---------- Kaynak Metin ----------
Cumhurbaşkanı Erdoğan’ın açıklamaları ve YSK’nın devreye girmesiyle Türkiye14 Mayıs’ta sandık başına gitmeye hazırlanıyor. Cumhurbaşkanı adaylarının netleştiği ortamda gözler milletvekili listelerine çevrilmiş durumda. Deneyimli gazeteci Sedat Bozkurt bakanların dokunulmazlık için milletvekili listelerine yazılmak için istekli olduğunu, Cumhurbaşkanı Erdoğan’ın da liste başına bu isimleri yazacağını öne sürdü. Bozkurt’a göre milletvekili olmak isteyen isimler arasında MİT Müsteşarı Hakan Fidan da var.
İşte Sedat Bozkurt’un yazısı...
---------- Kaynak Veriler ----------
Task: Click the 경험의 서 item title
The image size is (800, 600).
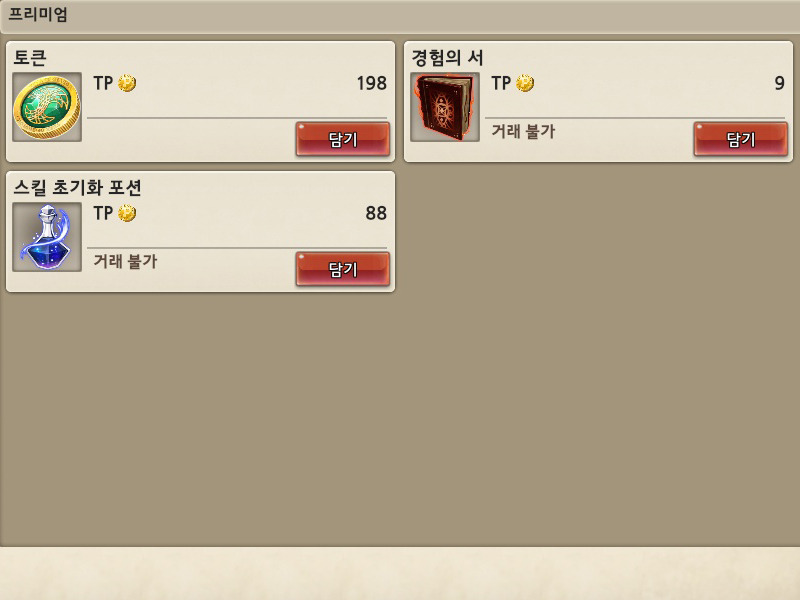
----------
● **Yapılacak Görevler**
• a. Aşağıdaki ifadelerin kaynak metinle uyuşup uyuşmadığını her biri için evet ya da hayır diyerek belirtin ve karara dayanak olan sözleri metinden aynen alıntılayın.
(i) Türkiye 14 Mayıs'ta sandık başına gitmeye hazırlanıyor.
(ii) Cumhurbaşkanı adayları henüz netleşmemiş durumda.
(iii) Bozkurt'a göre Hakan Fidan milletvekili olmak isteyen isimler arasında.
• b. Kaynak metinde "Cumhurbaşkanı Erdoğan’ın açıklamaları" diye başlayan paragrafı, ana bilgileri koruyarak madde madde yazın.

● **Sıralı Cevaplar**
• a.
(i) Evet: "14 Mayıs’ta sandık başına gitmeye hazırlanıyor"
(ii) Hayır: "Cumhurbaşkanı adaylarının netleştiği ortamda"
(iii) Evet: "Bozkurt’a göre milletvekili olmak isteyen isimler arasında MİT Müsteşarı Hakan Fidan da var"

• b.
- Cumhurbaşkanı Erdoğan'ın açıklamaları ve YSK'nın devreye girmesiyle Türkiye 14 Mayıs'ta sandık başına gitmeye hazırlanıyor.
- Cumhurbaşkanı adayları netleşti, gözler milletvekili listelerine çevrildi.
- Gazeteci Sedat Bozkurt, bakanların dokunulmazlık için milletvekili listelerine yazılmak istediğini öne sürdü.
- Bozkurt'a göre Erdoğan bu isimleri liste başına yazacak.
- Bozkurt'a göre milletvekili olmak isteyenler arasında MİT Müsteşarı Hakan Fidan da var.